In the operational sense, “time is what a clock indicates”. In [1] we have studied how an “event” – a flash of light or a click in a detector – is localised with respect to different quantum clocks. We have shown that when the clocks gravitate, whether an event is localised in time or not depends on the clock used. This is in stark contrast to the classical notion of an event always being localised in time. Moreover, we have argued that the impossibility of finding a clock according to which all events are sharply localised in time is a signature of an indefinite causal structure. In such a structure it is not possible, not even in principle, to say whether an event A is before or after another event B.

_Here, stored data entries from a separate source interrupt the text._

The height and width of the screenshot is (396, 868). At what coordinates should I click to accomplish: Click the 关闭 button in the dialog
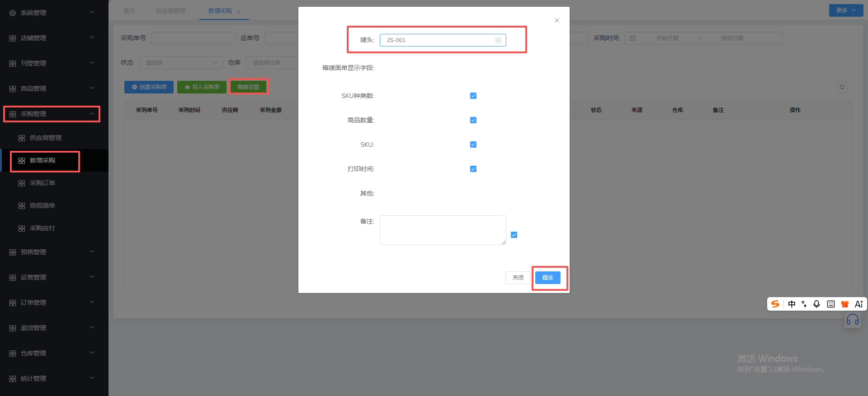coord(518,278)
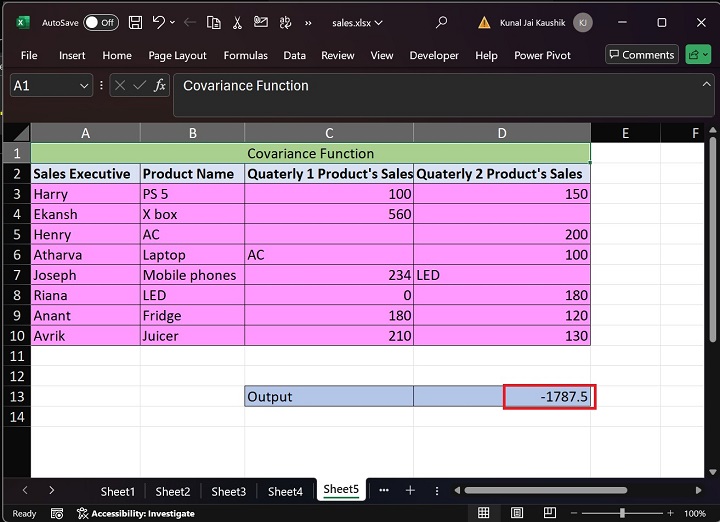Click the Cut scissors icon

click(x=237, y=22)
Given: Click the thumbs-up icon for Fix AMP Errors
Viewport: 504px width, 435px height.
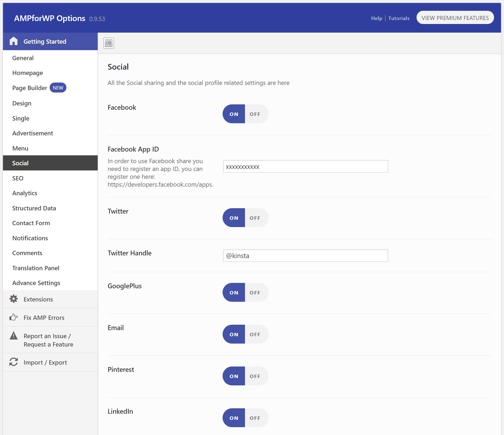Looking at the screenshot, I should point(13,317).
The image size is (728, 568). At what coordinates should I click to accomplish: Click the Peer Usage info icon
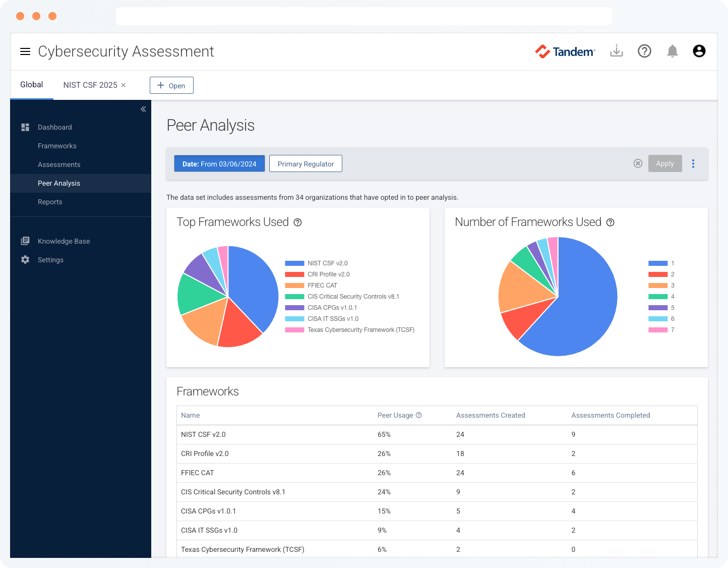click(x=418, y=415)
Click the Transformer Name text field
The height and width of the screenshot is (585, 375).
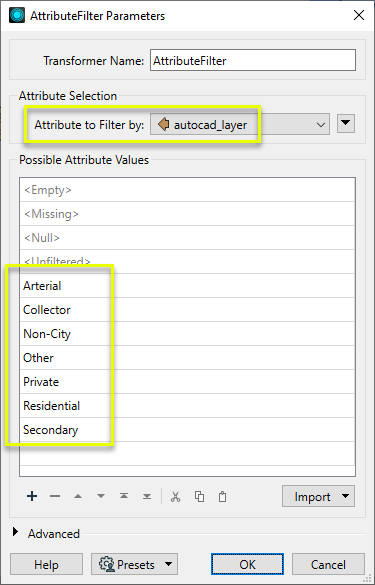(253, 60)

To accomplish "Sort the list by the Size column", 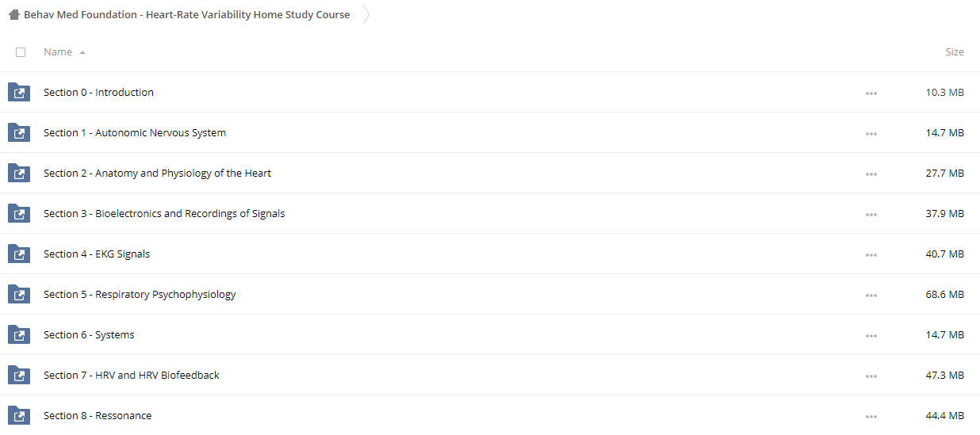I will click(x=955, y=52).
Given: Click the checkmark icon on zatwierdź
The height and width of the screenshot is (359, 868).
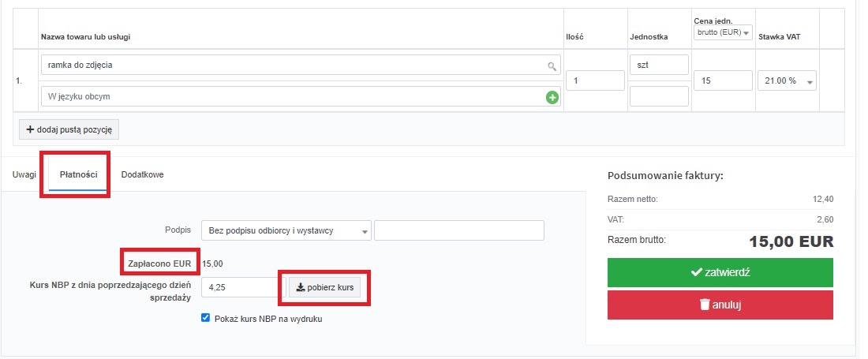Looking at the screenshot, I should pos(697,272).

Einstein’s Equivalence Principle (EEP) is the core of general relativity and states that all physical laws take their special-relativistic form in any local inertial frame. In the popular representation of its weak version, an observer in free fall does not experience being accelerated downwards (e.g. towards the earth), but weightless and without acceleration. However, the formulation of the EEP implicitly assumes that the reference frames are classical (i.e. constructed from classical rods and clocks) and that the background spacetime is well-defined. In [2], we introduce the “quantum local inertial frame”, which is bound to a free-falling quantum system in a curved spacetime or in a superposition of spacetimes. We show that from the perspective of such a frame, the laws of physics revert to their special-relativistic form. In our example, this would mean that an observer in free fall in a non-classical spacetime (e.g. generated by a large mass in a spatial superposition of two locations) would again experience weightlessness without knowing that she residues in a non-classical spacetime. The demonstration of this quantum extension of the EEP could pave the way to lay the conceptual foundations for a future theory of quantum gravity

[1] Quantum clocks and the temporal localisability of events in the presence of gravitating quantum systems. By Castro-Ruiz, E., Giacomini, F., Belenchia, A., & Brukner, Č. (2020). Published in Nature Communications, 11(1), 1-12.

[2] Einstein’s Equivalence principle for superpositions of gravitational fields. By F. Giacomini, C. Brukner.